Por Alejandra Coral Mantilla
Twitter: @ayflaca
Uno aprende a desconfiar de a poquito. Primero como un cuentagotas. Incluso duda. Después llegan los golpes y las convulsiones. La mentira no suele esconderse en lugares muy lejanos. Generalmente, a la mentira se la encuentra en una sonrisa o en una mirada. A veces está en uno. A veces en el espejo. Y la mayoría de esas veces nos gusta pensar que está en otro. O al menos es la que más fácil solemos encontrar; porque claro, ¿a quién le gusta escarbar en sus propias mentiras?
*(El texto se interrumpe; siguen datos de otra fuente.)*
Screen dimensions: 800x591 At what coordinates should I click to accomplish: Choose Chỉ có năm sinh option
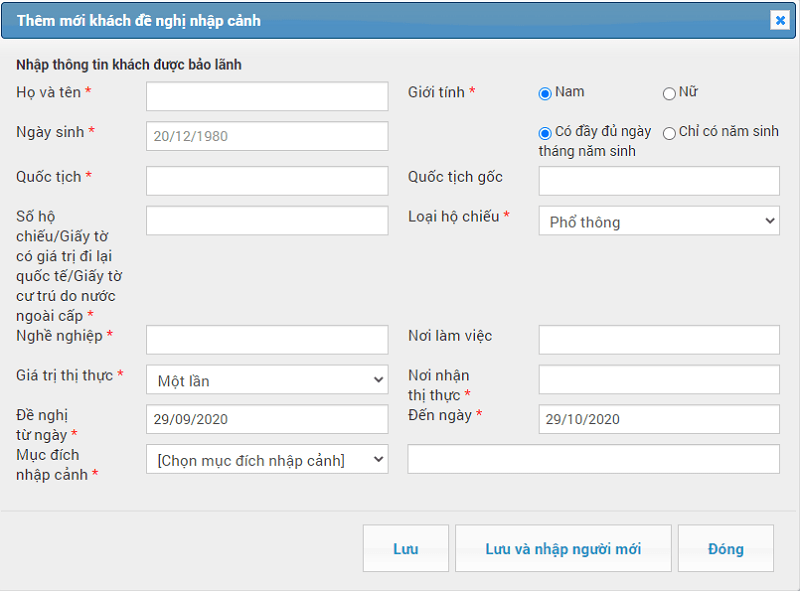point(669,133)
El problema de la palabra es que es eterna. La esencia de la palabra, sin duda, es el recuerdo. Los recuerdos están hechos de palabras y las palabras, a su vez, son recuerdos. Se pertenecen. Se parieron mutuamente. Y ahí, precisamente, radica el problema. La memoria es difícil de engañar y cuando recuerda algo, lo retiene, se aferra a eso de brazos y piernas hasta extorsionarse a sí misma. La extorsión es el juego favorito de la memoria. Y hay memorias insomnes, y hay las que no perdonan, y hay las que desconfían, y hay las que huyen, y hay las que se torturan y las que torturan. Pero todas, y eso sí debo decir en honor a la verdad, todas recuerdan las palabras.
Lastimosamente somos animales de costumbre y tenemos la lengua volátil. Lenguas como serpientes que envenenan y ahorcan los actos arrojando palabras caducadas, palabras recicladas, palabras violadas. Palabras que no dejan de ser mentiras. Mentiras que fecundan en la memoria. Recuerdos que anulan los actos. Porque a fin de cuentas, las palabras que a veces nos parecen tan ingenuas, tienen el peso que más cuesta cargar: el de la culpa.
La desconfianza nunca es gratuita. Los golpes y las convulsiones posteriores lo confirman.